### What this task involves:
Give back exactly the lines of the data below, starting with the line that has "ziemniaki (385, 559)" and going on through the line that has "Kumbakonam (1000, 616)".

### Task material:
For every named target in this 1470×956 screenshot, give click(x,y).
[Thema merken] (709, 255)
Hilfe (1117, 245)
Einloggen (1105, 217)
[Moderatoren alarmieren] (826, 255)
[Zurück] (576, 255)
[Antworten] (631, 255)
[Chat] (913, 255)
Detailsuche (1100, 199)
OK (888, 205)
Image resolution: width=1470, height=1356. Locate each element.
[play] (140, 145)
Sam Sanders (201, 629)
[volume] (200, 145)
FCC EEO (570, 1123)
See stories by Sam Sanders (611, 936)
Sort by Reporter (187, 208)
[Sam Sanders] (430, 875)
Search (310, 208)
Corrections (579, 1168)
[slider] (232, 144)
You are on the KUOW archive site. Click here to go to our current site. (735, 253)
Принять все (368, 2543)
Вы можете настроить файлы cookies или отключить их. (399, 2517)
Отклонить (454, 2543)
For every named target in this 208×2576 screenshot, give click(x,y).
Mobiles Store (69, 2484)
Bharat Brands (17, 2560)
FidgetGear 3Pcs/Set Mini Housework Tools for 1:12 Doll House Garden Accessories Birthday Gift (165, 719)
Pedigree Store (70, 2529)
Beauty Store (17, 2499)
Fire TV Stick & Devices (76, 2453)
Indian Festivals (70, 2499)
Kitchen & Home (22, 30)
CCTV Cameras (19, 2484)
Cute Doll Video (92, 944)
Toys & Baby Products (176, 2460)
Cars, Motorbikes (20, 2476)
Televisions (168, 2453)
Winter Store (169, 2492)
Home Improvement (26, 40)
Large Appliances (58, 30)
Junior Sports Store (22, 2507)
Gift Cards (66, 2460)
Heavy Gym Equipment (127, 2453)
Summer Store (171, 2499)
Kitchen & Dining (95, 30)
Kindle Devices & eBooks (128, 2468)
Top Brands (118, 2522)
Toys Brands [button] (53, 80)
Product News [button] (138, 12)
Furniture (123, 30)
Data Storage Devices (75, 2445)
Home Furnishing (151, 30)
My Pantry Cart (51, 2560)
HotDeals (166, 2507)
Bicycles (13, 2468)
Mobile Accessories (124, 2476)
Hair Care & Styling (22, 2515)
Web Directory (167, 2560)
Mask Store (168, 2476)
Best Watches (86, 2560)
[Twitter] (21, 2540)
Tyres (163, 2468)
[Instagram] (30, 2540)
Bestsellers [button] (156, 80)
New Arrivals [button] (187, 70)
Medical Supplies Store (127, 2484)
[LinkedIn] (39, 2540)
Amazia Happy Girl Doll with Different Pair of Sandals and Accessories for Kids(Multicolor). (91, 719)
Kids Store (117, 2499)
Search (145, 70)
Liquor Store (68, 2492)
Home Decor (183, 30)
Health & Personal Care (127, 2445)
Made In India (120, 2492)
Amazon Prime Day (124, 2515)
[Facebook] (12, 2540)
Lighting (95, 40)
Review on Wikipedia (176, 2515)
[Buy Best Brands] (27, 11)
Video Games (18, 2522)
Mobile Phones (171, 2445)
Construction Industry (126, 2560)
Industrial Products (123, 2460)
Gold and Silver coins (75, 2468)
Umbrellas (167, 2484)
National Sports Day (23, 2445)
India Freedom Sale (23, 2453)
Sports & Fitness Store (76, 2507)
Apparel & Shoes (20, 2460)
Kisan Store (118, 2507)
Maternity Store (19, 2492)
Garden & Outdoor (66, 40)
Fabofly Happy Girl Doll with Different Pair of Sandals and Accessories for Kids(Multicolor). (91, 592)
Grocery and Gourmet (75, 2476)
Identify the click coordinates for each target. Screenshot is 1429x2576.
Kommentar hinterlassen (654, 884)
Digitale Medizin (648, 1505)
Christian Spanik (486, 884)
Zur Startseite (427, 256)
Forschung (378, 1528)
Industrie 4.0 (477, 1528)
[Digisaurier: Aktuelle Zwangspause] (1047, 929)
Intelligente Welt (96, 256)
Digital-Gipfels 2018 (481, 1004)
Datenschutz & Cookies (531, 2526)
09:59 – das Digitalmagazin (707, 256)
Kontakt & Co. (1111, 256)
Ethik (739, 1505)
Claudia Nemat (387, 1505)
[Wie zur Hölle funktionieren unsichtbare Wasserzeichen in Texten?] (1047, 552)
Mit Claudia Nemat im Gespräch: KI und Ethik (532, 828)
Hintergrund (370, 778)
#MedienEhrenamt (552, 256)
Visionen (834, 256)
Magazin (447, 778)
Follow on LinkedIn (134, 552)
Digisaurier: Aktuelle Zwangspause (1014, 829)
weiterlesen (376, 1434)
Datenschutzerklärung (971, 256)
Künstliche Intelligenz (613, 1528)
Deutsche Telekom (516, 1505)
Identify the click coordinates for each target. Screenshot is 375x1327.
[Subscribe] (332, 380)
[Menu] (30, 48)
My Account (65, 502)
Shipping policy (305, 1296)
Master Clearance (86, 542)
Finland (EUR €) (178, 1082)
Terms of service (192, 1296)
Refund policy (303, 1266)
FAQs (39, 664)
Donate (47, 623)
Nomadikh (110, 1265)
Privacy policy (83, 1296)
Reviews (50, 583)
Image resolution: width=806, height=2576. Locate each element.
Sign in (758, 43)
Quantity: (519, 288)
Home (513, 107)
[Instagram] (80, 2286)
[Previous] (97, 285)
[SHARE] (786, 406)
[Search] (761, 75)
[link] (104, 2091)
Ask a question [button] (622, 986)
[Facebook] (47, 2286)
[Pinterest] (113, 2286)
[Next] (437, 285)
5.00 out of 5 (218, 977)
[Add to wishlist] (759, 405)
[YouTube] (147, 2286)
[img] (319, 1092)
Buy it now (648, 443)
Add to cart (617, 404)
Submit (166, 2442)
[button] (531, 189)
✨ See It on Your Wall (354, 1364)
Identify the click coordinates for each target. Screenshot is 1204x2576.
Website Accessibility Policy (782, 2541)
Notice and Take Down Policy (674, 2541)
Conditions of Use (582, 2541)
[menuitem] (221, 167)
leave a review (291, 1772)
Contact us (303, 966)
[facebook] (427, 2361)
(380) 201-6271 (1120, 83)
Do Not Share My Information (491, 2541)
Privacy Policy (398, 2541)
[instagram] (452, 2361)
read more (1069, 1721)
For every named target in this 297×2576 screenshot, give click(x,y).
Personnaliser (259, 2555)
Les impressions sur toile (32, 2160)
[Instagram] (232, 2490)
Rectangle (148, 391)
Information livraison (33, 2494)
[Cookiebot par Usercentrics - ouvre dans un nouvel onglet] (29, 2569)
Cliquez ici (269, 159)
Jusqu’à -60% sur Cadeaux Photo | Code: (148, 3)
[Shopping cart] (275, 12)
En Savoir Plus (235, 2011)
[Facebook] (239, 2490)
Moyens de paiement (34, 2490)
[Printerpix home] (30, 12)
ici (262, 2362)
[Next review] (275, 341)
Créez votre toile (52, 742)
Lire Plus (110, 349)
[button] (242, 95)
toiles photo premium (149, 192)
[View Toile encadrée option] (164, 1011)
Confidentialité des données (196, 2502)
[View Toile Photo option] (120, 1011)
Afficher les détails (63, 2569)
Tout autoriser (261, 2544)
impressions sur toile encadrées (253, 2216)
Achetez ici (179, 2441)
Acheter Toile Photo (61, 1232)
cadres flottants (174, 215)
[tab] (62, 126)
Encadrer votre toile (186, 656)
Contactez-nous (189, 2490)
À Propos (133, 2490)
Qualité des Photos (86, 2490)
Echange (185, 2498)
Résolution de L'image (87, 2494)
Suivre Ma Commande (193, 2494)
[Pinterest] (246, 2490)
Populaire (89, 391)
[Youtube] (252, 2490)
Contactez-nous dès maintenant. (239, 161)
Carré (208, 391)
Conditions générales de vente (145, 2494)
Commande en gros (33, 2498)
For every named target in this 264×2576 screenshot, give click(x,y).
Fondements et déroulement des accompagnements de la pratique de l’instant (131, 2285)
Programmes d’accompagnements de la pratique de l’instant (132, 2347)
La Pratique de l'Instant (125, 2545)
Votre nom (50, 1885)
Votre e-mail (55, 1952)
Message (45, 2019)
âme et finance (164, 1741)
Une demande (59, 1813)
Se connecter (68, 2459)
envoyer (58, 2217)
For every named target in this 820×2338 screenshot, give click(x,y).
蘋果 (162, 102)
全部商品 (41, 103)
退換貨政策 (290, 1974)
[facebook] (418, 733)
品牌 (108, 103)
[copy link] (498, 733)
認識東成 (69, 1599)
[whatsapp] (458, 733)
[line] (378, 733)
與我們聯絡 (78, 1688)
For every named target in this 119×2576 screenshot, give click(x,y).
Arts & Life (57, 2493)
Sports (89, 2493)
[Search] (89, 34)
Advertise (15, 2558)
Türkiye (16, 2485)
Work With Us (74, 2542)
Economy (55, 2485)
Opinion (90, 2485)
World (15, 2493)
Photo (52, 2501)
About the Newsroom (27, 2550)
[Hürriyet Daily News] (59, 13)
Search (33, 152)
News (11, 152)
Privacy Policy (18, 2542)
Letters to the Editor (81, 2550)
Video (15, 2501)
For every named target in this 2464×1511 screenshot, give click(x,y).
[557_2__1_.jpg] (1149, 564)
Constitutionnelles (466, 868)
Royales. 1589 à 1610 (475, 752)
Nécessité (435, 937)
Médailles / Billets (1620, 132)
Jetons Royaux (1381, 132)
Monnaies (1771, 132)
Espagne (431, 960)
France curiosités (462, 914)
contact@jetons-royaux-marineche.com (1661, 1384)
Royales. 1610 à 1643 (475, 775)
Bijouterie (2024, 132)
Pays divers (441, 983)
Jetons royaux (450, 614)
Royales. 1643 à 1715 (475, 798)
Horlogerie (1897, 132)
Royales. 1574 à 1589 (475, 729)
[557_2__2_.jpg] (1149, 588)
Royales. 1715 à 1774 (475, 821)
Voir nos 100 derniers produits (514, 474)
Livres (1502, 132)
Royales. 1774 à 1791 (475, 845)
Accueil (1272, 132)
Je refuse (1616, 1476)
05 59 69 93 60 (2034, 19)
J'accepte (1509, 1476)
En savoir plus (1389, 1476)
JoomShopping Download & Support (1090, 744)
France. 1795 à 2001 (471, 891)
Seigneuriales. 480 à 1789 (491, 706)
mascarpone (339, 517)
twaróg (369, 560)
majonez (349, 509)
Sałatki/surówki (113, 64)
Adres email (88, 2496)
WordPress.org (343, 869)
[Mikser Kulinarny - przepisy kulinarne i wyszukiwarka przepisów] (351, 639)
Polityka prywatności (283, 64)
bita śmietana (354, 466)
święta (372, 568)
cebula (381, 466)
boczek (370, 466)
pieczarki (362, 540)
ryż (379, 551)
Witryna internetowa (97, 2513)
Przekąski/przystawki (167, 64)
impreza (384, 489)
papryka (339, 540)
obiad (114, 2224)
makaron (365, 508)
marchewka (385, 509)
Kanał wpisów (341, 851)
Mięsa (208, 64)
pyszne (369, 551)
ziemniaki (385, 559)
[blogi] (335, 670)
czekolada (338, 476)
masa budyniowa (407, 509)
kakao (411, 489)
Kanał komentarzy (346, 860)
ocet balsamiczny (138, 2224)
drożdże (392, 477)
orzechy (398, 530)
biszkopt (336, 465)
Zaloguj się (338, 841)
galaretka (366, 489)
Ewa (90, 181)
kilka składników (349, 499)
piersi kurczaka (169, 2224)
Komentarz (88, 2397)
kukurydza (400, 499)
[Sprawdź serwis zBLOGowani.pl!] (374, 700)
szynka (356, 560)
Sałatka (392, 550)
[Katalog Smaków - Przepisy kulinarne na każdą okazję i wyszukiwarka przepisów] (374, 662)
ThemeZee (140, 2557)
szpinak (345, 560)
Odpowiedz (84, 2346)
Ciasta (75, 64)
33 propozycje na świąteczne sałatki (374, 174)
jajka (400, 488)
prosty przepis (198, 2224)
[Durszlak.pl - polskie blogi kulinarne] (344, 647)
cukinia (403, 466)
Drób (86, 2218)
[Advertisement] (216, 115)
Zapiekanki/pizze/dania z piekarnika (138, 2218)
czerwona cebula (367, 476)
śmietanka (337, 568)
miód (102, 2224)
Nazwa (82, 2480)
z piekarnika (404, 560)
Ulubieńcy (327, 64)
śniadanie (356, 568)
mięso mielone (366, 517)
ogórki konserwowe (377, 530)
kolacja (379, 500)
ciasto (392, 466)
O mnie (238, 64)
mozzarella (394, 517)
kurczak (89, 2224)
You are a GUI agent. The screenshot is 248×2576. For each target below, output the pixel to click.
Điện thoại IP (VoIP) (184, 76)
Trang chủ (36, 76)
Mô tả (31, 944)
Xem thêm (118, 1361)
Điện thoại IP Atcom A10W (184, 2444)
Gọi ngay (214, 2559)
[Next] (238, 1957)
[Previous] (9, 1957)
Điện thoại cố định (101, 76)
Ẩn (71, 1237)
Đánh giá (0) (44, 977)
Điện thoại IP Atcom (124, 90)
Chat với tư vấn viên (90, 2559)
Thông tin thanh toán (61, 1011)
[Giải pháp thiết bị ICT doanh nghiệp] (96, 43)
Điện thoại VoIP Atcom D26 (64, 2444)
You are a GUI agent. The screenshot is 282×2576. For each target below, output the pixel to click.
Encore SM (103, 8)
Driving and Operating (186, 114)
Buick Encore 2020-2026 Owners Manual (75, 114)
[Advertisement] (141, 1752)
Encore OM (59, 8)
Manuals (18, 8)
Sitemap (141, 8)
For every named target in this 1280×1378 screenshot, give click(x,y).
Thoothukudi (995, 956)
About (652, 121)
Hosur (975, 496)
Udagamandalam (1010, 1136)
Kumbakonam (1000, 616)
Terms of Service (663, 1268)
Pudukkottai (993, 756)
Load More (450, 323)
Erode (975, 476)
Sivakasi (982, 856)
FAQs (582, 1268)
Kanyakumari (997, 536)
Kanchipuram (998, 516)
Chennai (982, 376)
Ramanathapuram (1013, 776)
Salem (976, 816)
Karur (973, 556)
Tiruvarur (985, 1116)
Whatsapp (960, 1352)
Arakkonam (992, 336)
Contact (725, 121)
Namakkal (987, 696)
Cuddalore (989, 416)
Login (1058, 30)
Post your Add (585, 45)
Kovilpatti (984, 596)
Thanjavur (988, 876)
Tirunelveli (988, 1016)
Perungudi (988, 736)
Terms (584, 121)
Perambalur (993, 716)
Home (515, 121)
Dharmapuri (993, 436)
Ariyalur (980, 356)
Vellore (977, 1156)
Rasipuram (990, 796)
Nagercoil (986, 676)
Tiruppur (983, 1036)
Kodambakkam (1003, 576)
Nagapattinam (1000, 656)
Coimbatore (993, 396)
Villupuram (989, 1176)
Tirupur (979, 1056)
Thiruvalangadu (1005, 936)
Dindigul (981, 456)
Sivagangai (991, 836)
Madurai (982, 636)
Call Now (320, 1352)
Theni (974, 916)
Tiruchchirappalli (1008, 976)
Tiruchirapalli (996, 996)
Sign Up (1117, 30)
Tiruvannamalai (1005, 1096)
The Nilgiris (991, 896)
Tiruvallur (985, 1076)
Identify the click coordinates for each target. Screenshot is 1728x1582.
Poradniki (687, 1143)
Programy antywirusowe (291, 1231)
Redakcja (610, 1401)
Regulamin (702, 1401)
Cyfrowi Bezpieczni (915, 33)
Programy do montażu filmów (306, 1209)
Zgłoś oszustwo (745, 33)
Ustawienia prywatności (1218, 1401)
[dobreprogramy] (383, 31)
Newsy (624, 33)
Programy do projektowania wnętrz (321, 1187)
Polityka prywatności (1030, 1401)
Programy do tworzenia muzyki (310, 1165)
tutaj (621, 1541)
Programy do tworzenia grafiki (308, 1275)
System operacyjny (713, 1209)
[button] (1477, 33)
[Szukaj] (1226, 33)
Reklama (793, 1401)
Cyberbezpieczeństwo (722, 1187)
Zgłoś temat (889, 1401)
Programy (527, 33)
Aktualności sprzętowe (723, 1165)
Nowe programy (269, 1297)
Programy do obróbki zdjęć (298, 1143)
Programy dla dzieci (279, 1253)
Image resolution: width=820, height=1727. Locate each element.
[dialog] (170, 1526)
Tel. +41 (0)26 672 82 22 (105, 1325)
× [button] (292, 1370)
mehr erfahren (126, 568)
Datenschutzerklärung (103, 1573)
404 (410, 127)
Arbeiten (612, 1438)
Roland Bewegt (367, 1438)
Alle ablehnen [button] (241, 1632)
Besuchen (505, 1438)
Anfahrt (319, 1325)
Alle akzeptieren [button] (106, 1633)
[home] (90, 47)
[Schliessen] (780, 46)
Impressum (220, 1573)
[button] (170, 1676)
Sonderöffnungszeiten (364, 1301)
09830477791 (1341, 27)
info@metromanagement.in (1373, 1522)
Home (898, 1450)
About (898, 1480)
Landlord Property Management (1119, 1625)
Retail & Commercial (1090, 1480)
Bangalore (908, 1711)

### The completed task:
ziemniaki (385, 559)
[blogi] (335, 670)
czekolada (338, 476)
masa budyniowa (407, 509)
kakao (411, 489)
Kanał komentarzy (346, 860)
ocet balsamiczny (138, 2224)
drożdże (392, 477)
orzechy (398, 530)
biszkopt (336, 465)
Zaloguj się (338, 841)
galaretka (366, 489)
Ewa (90, 181)
kilka składników (349, 499)
piersi kurczaka (169, 2224)
Komentarz (88, 2397)
kukurydza (400, 499)
[Sprawdź serwis zBLOGowani.pl!] (374, 700)
szynka (356, 560)
Sałatka (392, 550)
[Katalog Smaków - Przepisy kulinarne na każdą okazję i wyszukiwarka przepisów] (374, 662)
ThemeZee (140, 2557)
szpinak (345, 560)
Odpowiedz (84, 2346)
Ciasta (75, 64)
33 propozycje na świąteczne sałatki (374, 174)
jajka (400, 488)
prosty przepis (198, 2224)
[Durszlak.pl - polskie blogi kulinarne] (344, 647)
cukinia (403, 466)
Drób (86, 2218)
[Advertisement] (216, 115)
Zapiekanki/pizze/dania z piekarnika (138, 2218)
czerwona cebula (367, 476)
śmietanka (337, 568)
miód (102, 2224)
Nazwa (82, 2480)
z piekarnika (404, 560)
Ulubieńcy (327, 64)
śniadanie (356, 568)
mięso mielone (366, 517)
ogórki konserwowe (377, 530)
kolacja (379, 500)
ciasto (392, 466)
O mnie (238, 64)
mozzarella (394, 517)
kurczak (89, 2224)
You are a GUI agent. The screenshot is 248×2576. For each target below, output the pixel to click.
Điện thoại IP (VoIP) (184, 76)
Trang chủ (36, 76)
Mô tả (31, 944)
Xem thêm (118, 1361)
Điện thoại IP Atcom A10W (184, 2444)
Gọi ngay (214, 2559)
[Next] (238, 1957)
[Previous] (9, 1957)
Điện thoại cố định (101, 76)
Ẩn (71, 1237)
Đánh giá (0) (44, 977)
Điện thoại IP Atcom (124, 90)
Chat với tư vấn viên (90, 2559)
Thông tin thanh toán (61, 1011)
[Giải pháp thiết bị ICT doanh nghiệp] (96, 43)
Điện thoại VoIP Atcom D26 (64, 2444)
You are a GUI agent. The screenshot is 282×2576. For each target below, output the pixel to click.
Encore SM (103, 8)
Driving and Operating (186, 114)
Buick Encore 2020-2026 Owners Manual (75, 114)
[Advertisement] (141, 1752)
Encore OM (59, 8)
Manuals (18, 8)
Sitemap (141, 8)
For every named target in this 1280×1378 screenshot, give click(x,y).
Thoothukudi (995, 956)
About (652, 121)
Hosur (975, 496)
Udagamandalam (1010, 1136)
Kumbakonam (1000, 616)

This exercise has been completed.